Copy each line below that includes "width".

=== Begin Enclosure ===

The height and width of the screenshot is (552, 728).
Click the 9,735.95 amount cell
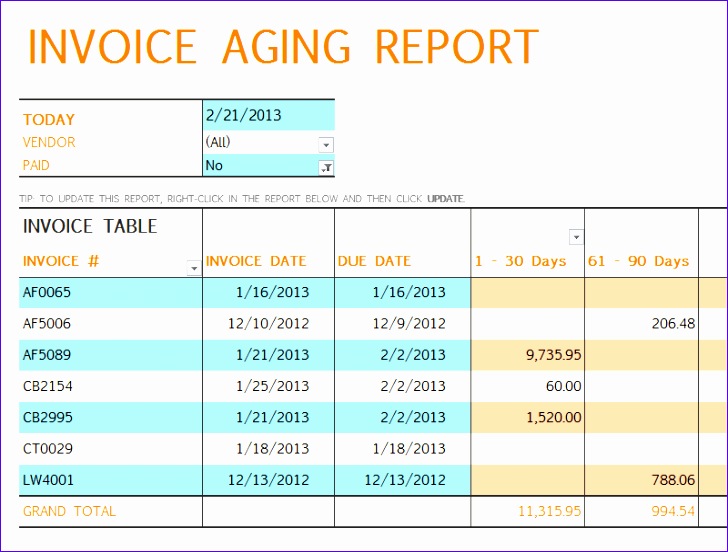[527, 355]
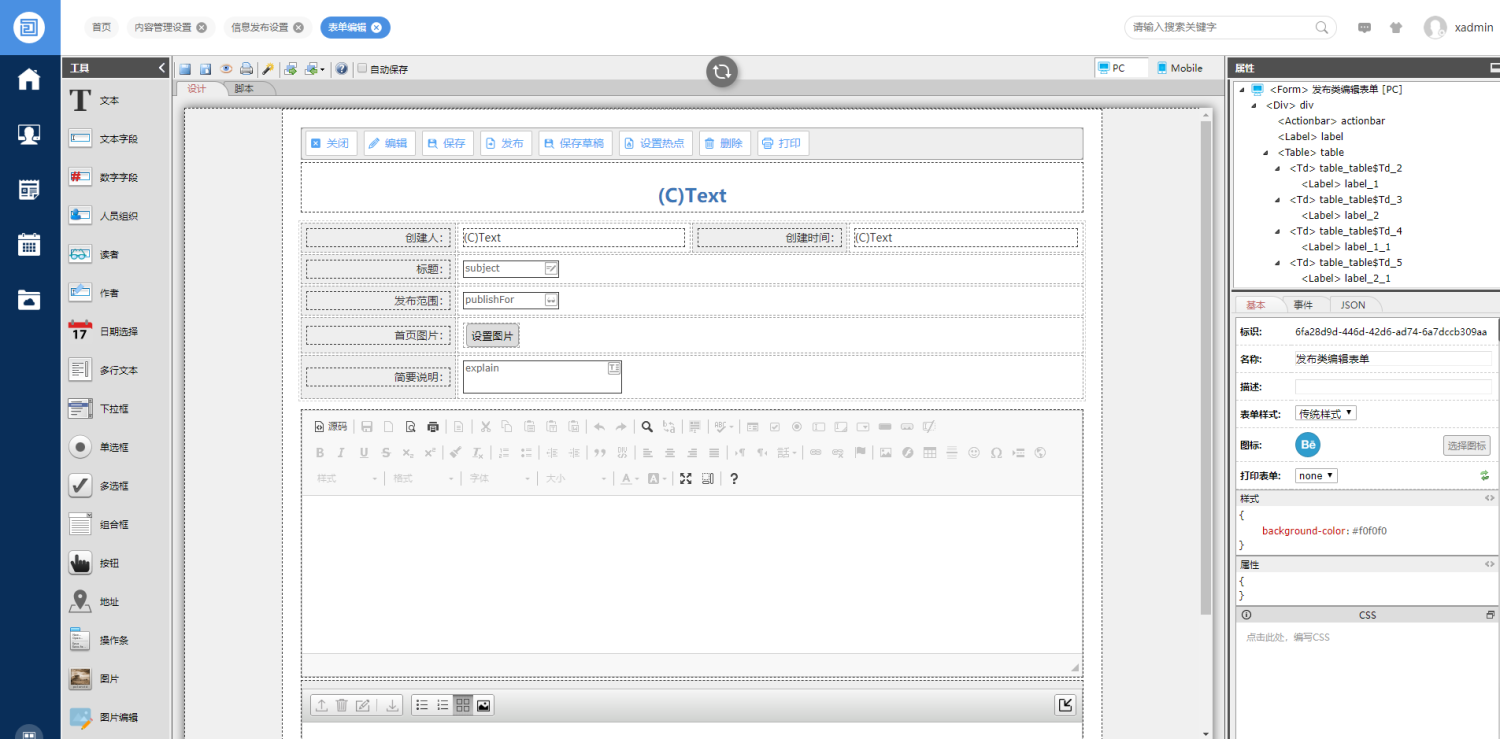Open the JSON tab in properties panel

pos(1352,305)
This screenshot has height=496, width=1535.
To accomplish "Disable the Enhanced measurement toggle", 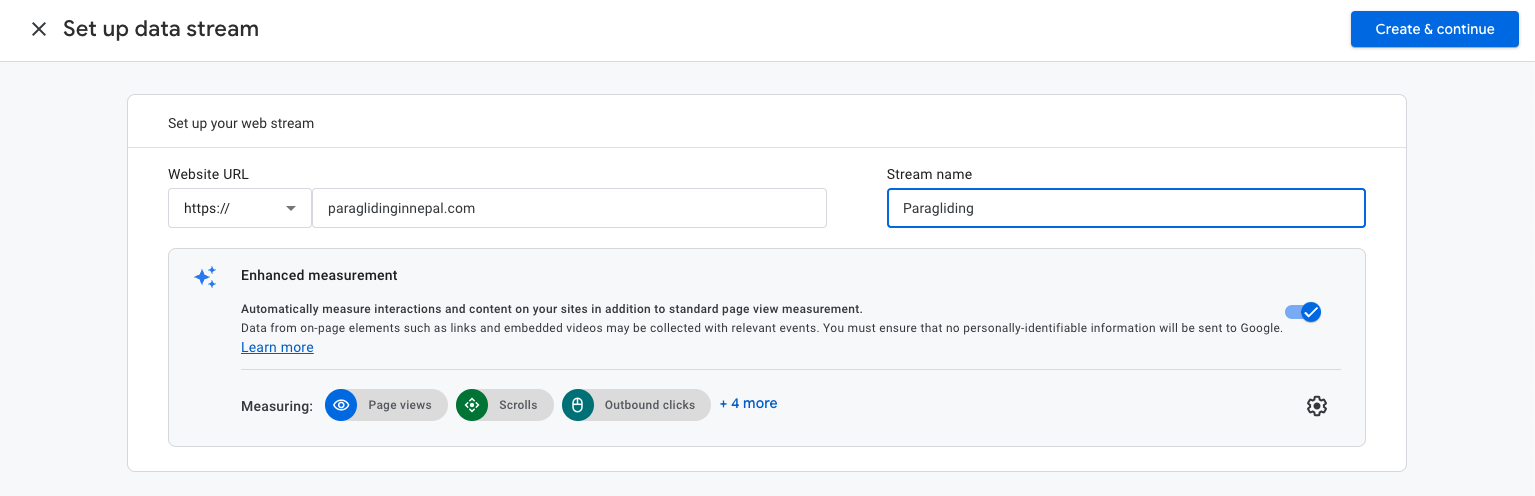I will pos(1303,312).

=== End Enclosure ===

TASK RESULT
The height and width of the screenshot is (552, 728).
This screenshot has height=496, width=1535.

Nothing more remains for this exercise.